- [Task directions]
Start at the line that contains "Sign Up (1304, 29)". Repeat it and each line after it, exactly, up to and including the final line of the data.

Dataset entries
::::

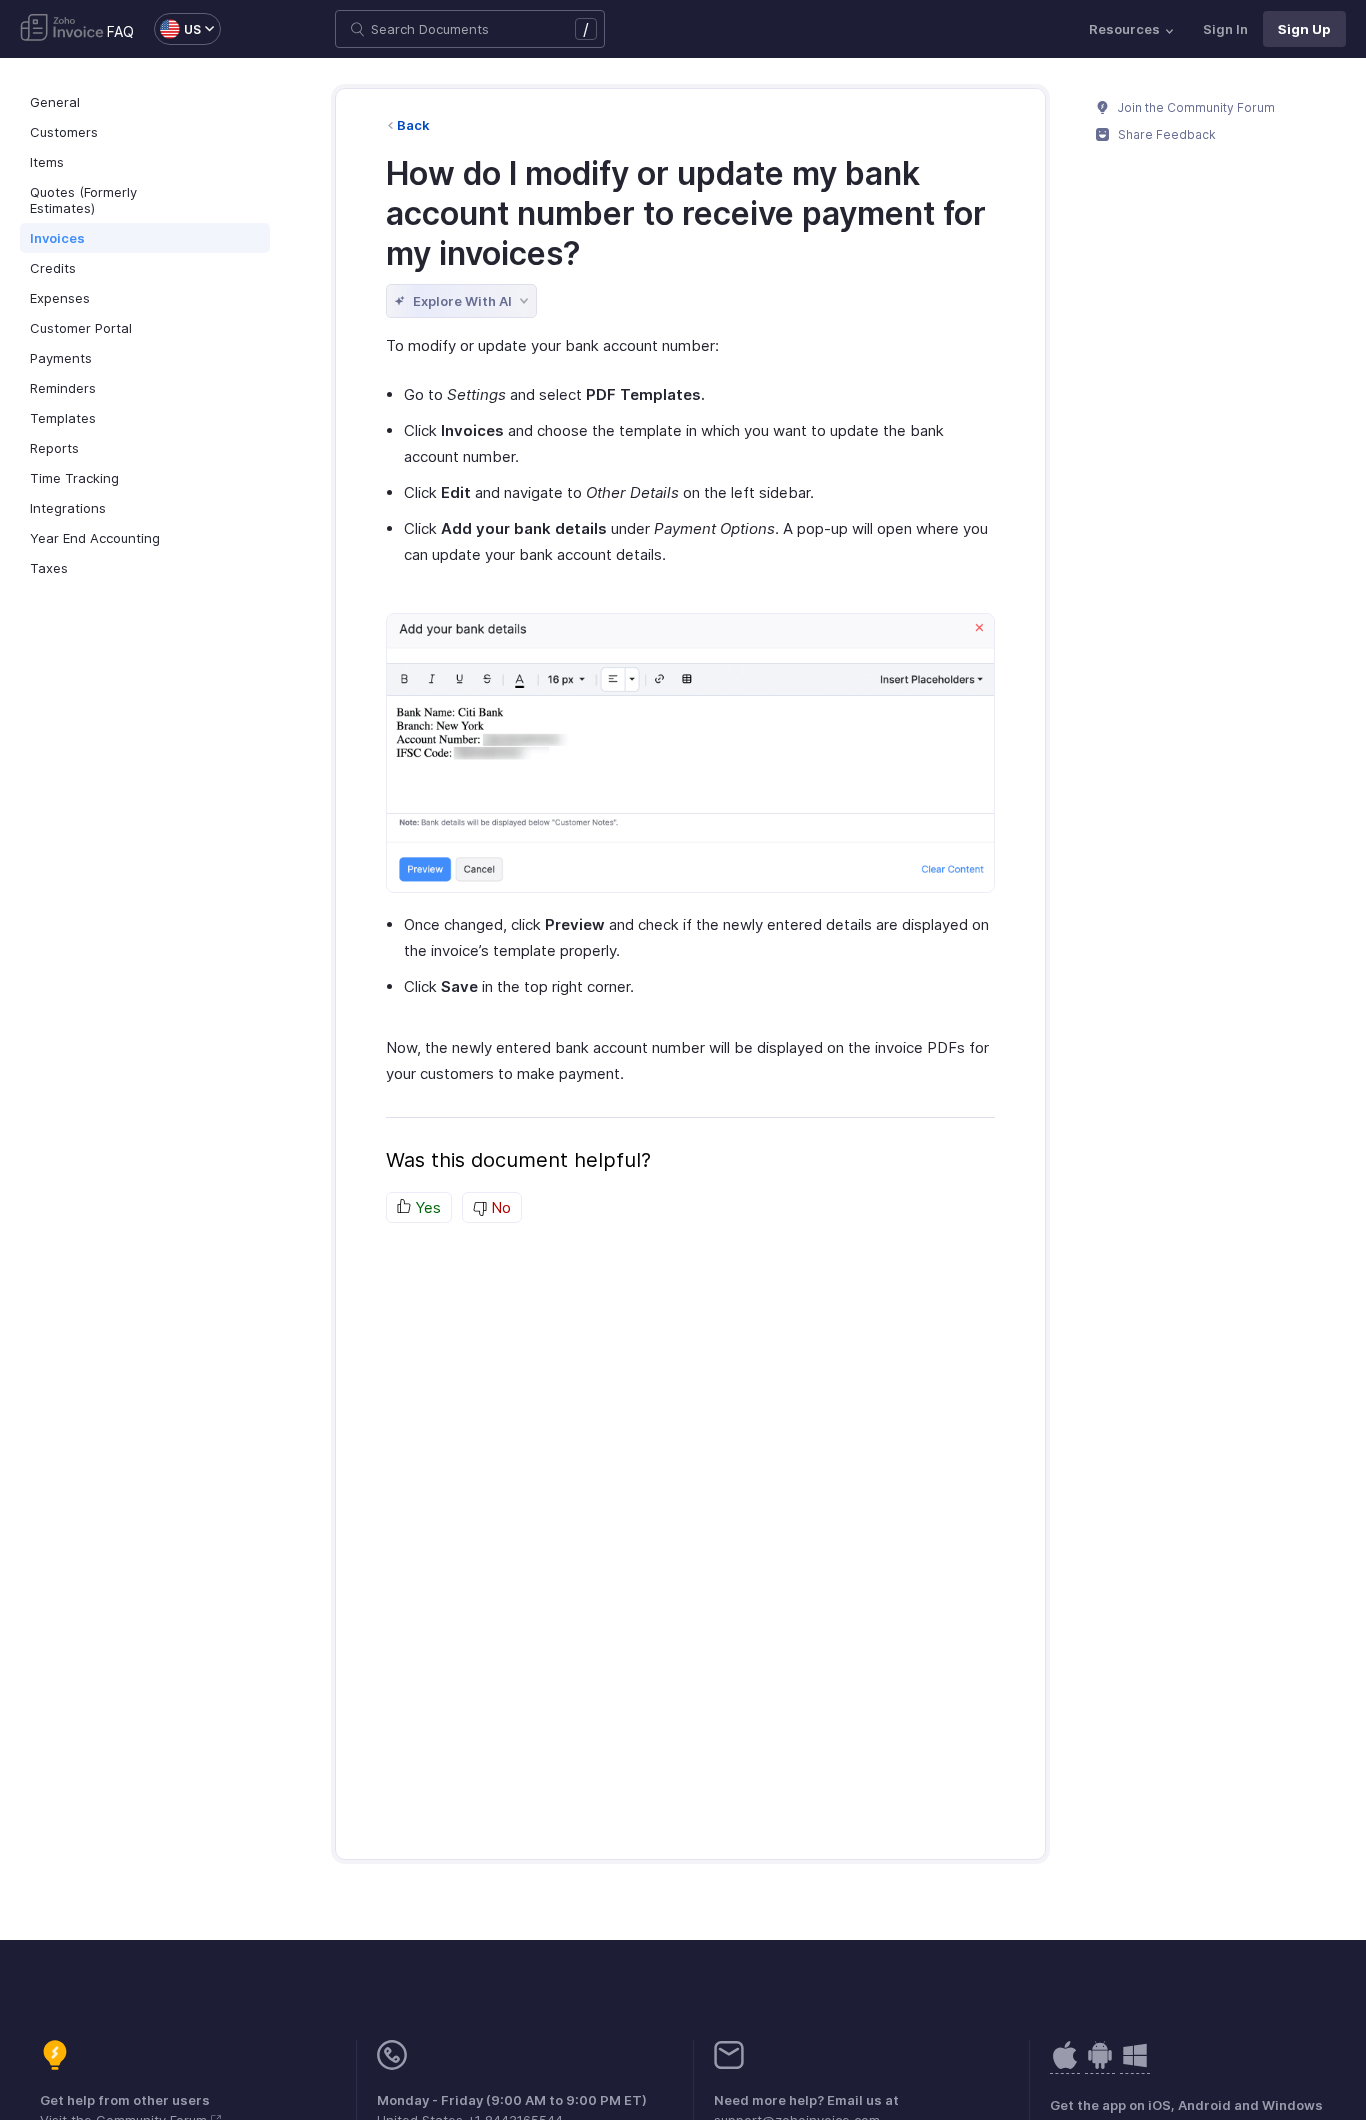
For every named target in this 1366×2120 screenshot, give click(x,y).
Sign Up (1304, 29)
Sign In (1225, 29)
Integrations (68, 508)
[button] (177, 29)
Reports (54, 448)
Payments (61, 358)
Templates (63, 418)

::::

- [Answer to the exercise]
Sign Up (1304, 29)
Sign In (1225, 29)
Integrations (68, 508)
[button] (177, 29)
Reports (54, 448)
Payments (61, 358)
Templates (63, 418)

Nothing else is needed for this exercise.